* PROMPT *
Below are the records; copy each line in them that holds the word "field".

* DATASET EXTRACT *
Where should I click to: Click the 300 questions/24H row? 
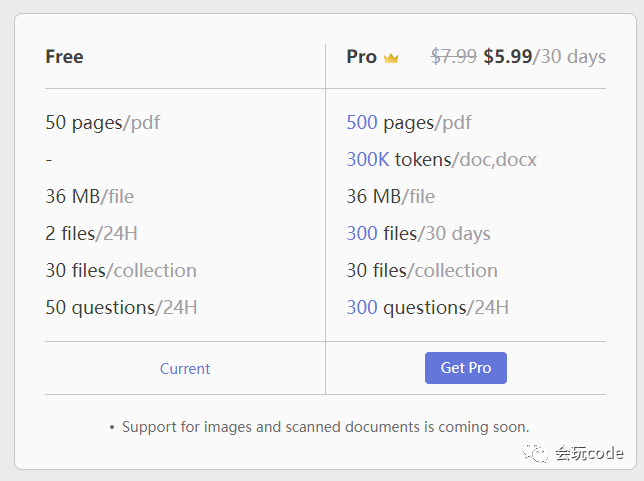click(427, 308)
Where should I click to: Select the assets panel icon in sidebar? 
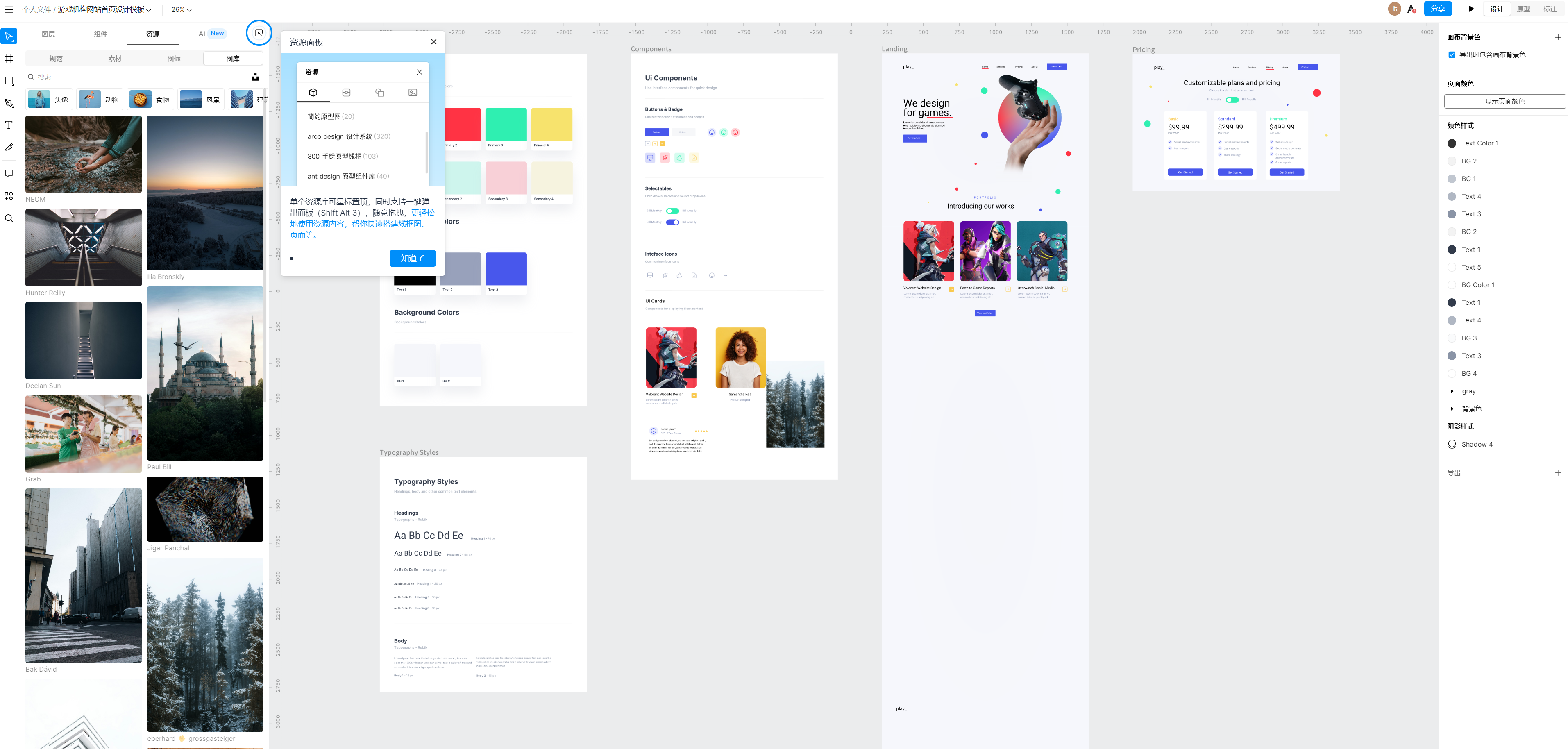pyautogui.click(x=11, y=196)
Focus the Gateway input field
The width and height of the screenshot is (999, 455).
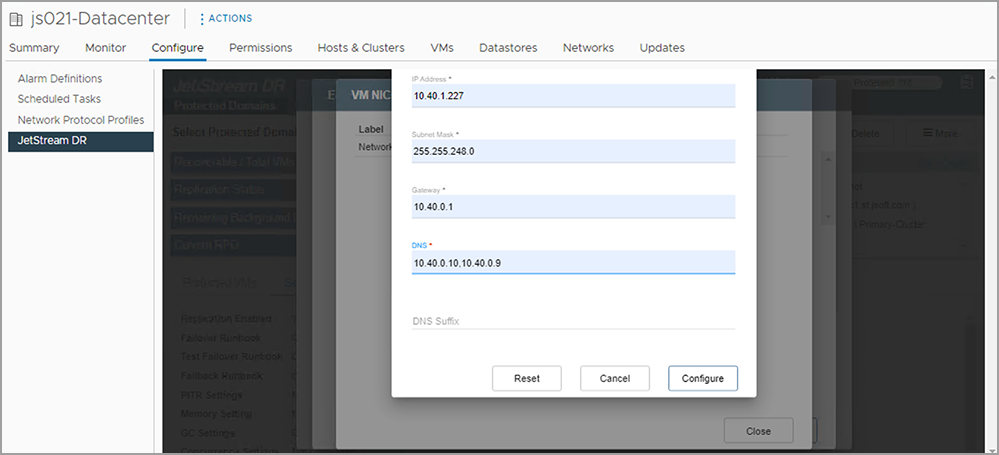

---

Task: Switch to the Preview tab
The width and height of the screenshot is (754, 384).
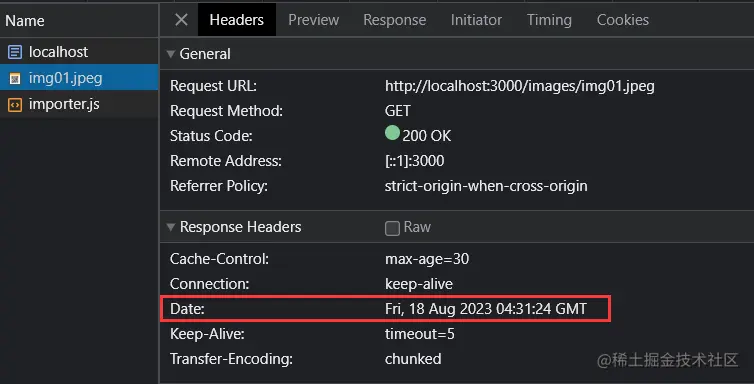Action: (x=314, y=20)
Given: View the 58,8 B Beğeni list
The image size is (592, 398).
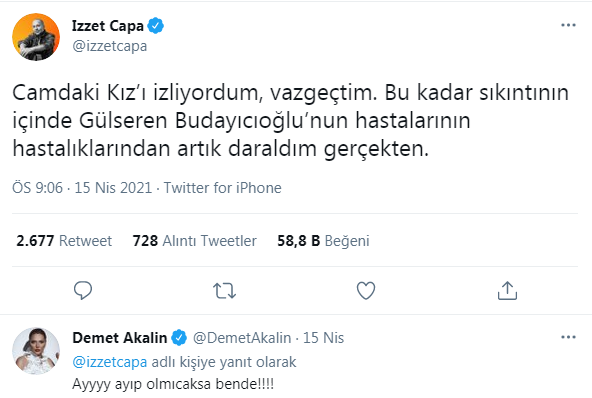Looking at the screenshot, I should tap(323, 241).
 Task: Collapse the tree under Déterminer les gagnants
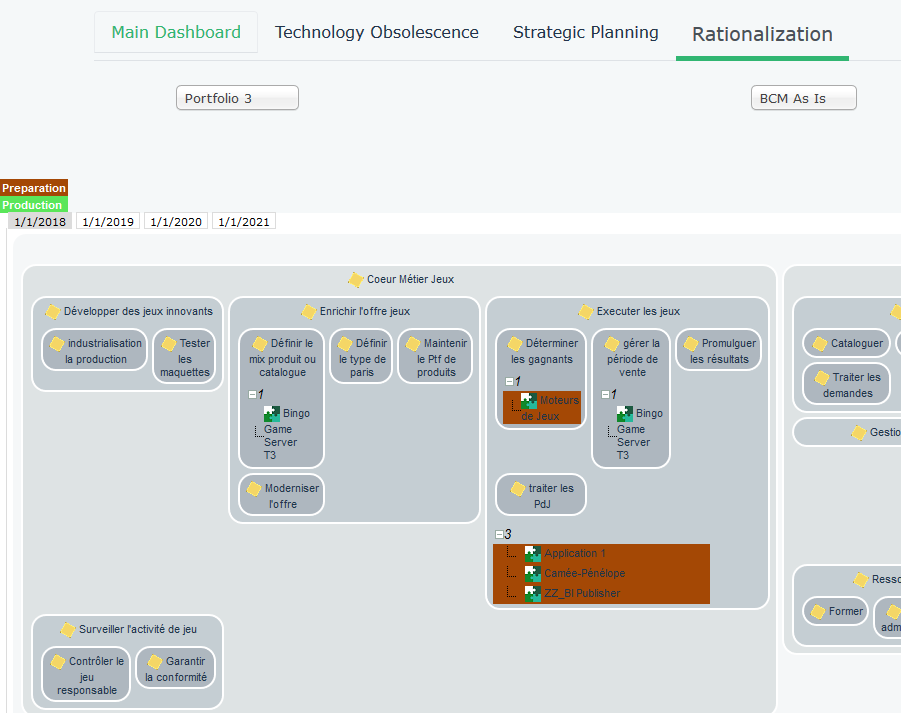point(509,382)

...

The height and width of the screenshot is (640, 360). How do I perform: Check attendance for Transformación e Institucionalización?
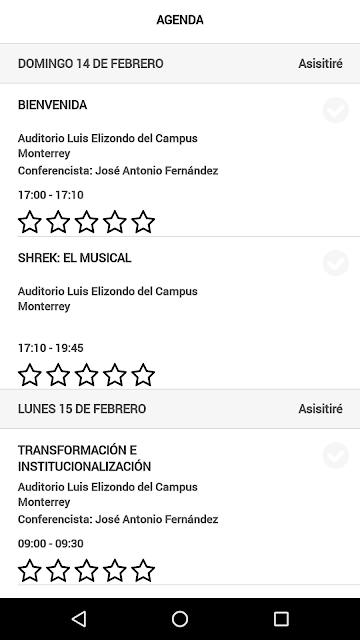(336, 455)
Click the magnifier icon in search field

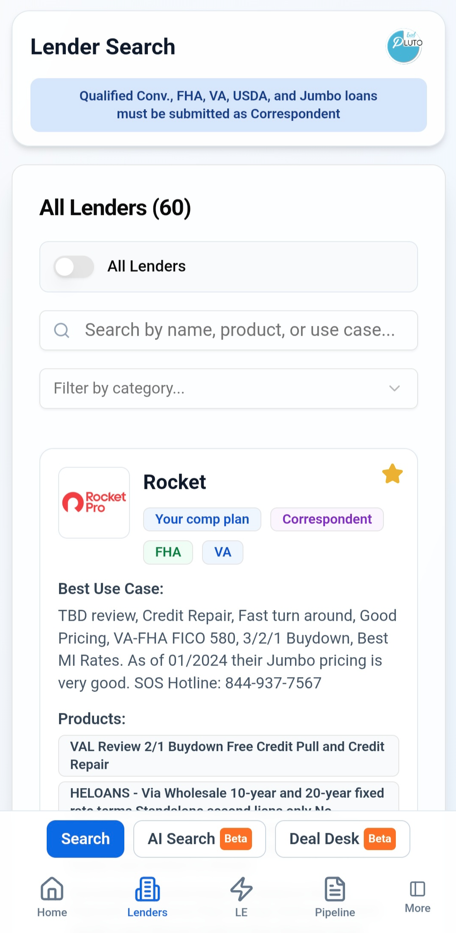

* EXERCISE ANSWER *
Focus the Gateway input field
Click the magnifier icon in search field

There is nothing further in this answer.